■ **What you are asked to do**
Go through the data and copy each line where the string "command" appears.

■ **Data records**
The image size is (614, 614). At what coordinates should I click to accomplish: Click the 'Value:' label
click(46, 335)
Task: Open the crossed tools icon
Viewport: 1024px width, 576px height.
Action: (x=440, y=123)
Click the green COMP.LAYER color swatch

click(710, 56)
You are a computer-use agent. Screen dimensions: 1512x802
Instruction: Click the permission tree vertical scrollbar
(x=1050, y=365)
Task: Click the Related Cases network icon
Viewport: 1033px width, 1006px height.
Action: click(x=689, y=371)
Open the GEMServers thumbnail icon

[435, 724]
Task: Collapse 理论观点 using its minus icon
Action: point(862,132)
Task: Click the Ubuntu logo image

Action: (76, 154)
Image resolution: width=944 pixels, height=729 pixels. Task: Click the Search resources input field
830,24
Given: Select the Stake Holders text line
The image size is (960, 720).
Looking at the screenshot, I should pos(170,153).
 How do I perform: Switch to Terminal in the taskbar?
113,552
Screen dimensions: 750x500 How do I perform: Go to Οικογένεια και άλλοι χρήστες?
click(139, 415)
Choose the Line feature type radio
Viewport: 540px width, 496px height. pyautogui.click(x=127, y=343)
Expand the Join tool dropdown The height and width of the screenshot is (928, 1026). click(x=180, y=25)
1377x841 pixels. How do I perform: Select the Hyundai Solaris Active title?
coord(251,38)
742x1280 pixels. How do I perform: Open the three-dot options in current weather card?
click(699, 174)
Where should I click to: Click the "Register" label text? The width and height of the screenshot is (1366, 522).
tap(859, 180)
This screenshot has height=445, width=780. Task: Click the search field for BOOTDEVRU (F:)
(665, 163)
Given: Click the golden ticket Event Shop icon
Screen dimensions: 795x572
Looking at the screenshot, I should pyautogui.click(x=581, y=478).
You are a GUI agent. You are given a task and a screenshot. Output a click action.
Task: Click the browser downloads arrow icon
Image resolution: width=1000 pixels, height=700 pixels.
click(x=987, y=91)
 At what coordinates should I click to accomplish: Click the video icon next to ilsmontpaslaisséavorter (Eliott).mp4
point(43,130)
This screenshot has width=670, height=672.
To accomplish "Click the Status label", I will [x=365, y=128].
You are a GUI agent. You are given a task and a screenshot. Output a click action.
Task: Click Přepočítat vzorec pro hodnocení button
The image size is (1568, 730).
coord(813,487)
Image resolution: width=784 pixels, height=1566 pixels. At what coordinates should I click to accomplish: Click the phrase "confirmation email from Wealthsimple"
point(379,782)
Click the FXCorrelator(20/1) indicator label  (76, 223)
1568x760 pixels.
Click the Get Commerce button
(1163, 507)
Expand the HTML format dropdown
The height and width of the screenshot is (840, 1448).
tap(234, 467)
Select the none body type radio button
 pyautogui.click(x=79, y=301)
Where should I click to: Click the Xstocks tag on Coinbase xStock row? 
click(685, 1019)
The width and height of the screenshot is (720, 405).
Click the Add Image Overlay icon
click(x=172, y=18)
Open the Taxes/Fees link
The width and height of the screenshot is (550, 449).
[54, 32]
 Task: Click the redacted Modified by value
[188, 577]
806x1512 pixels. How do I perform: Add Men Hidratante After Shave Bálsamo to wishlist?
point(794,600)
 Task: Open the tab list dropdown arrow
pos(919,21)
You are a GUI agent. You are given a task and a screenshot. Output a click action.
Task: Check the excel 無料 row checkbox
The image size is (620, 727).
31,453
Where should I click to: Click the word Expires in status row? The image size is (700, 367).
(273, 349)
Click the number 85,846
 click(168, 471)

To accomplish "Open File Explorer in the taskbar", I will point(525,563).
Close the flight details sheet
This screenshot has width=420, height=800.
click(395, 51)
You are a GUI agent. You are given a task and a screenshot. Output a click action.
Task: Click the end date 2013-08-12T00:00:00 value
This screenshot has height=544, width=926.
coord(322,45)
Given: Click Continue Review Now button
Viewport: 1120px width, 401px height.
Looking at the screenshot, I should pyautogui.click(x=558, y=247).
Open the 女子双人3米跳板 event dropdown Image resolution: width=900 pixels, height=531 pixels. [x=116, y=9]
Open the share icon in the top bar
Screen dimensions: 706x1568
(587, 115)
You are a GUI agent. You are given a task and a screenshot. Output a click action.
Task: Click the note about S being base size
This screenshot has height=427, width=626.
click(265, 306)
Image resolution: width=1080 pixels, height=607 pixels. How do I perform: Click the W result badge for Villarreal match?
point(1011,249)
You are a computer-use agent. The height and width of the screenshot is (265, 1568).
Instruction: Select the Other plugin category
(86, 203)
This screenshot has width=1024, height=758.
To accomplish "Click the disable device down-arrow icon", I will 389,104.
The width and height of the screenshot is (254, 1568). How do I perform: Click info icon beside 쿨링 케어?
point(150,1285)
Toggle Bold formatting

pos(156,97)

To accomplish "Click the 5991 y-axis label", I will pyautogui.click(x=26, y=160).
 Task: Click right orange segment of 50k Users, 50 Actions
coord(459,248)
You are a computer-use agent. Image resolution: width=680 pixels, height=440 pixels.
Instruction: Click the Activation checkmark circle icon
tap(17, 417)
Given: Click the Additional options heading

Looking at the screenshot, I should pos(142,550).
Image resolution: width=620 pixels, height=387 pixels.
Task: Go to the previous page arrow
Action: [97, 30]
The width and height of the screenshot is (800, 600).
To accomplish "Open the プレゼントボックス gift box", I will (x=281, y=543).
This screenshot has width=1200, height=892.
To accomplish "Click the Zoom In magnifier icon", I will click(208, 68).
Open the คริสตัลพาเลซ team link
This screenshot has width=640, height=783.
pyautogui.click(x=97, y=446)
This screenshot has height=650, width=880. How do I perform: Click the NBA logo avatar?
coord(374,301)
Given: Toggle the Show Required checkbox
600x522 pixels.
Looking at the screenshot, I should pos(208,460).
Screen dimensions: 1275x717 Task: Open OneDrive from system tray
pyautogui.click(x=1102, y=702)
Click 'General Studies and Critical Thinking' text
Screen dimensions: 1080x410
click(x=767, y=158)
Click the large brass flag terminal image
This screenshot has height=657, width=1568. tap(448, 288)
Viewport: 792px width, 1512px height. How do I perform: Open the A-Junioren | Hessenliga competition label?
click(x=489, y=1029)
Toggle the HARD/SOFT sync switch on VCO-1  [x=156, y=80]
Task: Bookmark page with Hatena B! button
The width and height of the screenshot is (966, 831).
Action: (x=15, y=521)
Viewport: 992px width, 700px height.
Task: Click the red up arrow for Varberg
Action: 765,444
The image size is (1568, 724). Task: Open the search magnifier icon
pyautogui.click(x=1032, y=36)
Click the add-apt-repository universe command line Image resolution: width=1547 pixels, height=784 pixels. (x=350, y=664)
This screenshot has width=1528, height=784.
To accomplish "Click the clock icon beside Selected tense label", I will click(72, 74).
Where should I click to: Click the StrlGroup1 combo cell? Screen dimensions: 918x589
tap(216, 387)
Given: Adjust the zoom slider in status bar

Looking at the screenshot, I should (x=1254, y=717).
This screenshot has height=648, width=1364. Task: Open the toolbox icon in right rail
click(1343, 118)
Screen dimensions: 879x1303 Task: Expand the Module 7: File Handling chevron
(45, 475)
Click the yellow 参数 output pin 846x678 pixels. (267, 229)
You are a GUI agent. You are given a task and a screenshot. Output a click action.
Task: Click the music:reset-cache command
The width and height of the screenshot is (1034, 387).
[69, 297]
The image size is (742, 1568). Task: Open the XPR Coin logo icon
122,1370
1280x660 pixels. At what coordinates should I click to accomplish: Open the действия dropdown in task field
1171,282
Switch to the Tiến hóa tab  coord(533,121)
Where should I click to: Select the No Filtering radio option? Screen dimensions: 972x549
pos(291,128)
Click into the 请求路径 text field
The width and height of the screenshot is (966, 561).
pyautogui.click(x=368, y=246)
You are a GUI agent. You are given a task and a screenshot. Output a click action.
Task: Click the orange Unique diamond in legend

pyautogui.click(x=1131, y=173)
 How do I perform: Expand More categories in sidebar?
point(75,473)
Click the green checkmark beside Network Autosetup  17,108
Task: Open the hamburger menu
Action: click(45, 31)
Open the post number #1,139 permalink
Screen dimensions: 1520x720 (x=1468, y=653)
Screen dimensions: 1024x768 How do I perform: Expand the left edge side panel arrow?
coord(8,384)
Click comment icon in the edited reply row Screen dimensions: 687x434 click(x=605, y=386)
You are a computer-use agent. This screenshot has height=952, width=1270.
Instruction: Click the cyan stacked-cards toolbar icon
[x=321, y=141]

■ **Output for this task**
Click the add-apt-repository universe command line Image resolution: width=1547 pixels, height=784 pixels. (x=350, y=664)
Task: Click the music:reset-cache command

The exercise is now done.